In the interview excerpt below, copy the stretch from "Left to right: Piero" through "of scientific tuning?" and swap each "tuning" for "pitch standard".

-- DOCUMENT EXTRACT follows --

Left to right: Piero Cappuccilli, Carlo Bergonzi, interviewer Liliana Gorini and Lyndon LaRouche in November 1997, at a Schiller Institute event in the Salone Barezzi di Busseto.

Gorini: In your interview to Le Figaro you rightly emphasize that despite Verdi’s precise indications, in 1939 the A=440 tuning was adopted, also as a result of the pressures of military bands during the Nazi period. Since this is an arbitrary pitch, through the years, it changed with each opera house, from A=440 in most American opera houses, to A=448 in Berlin, Florence and Salzburg, as Pavarotti and Bergonzi told me, and this ruined not only the voices of opera singers, but also the interpretation of Verdi’s operas. What do you think is the cause for this lack of understanding of the importance of scientific tuning?

-- DOCUMENT EXTRACT concluded --
-- COLLECTED DATA follows --

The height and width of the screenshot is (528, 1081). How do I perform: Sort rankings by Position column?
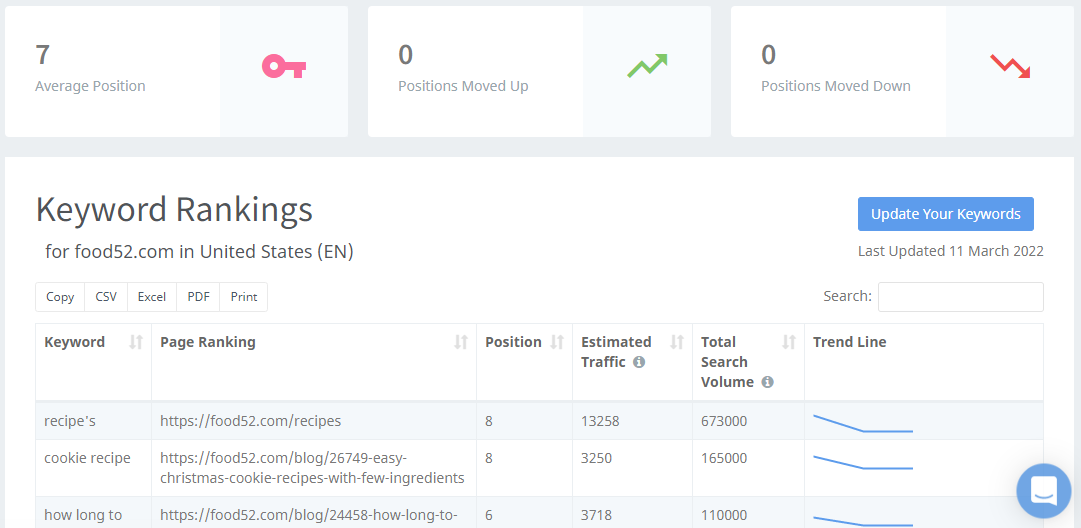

-- COLLECTED DATA concluded --

RESULT OF THIS EXERCISE:
Left to right: Piero Cappuccilli, Carlo Bergonzi, interviewer Liliana Gorini and Lyndon LaRouche in November 1997, at a Schiller Institute event in the Salone Barezzi di Busseto.

Gorini: In your interview to Le Figaro you rightly emphasize that despite Verdi’s precise indications, in 1939 the A=440 pitch standard was adopted, also as a result of the pressures of military bands during the Nazi period. Since this is an arbitrary pitch, through the years, it changed with each opera house, from A=440 in most American opera houses, to A=448 in Berlin, Florence and Salzburg, as Pavarotti and Bergonzi told me, and this ruined not only the voices of opera singers, but also the interpretation of Verdi’s operas. What do you think is the cause for this lack of understanding of the importance of scientific pitch standard?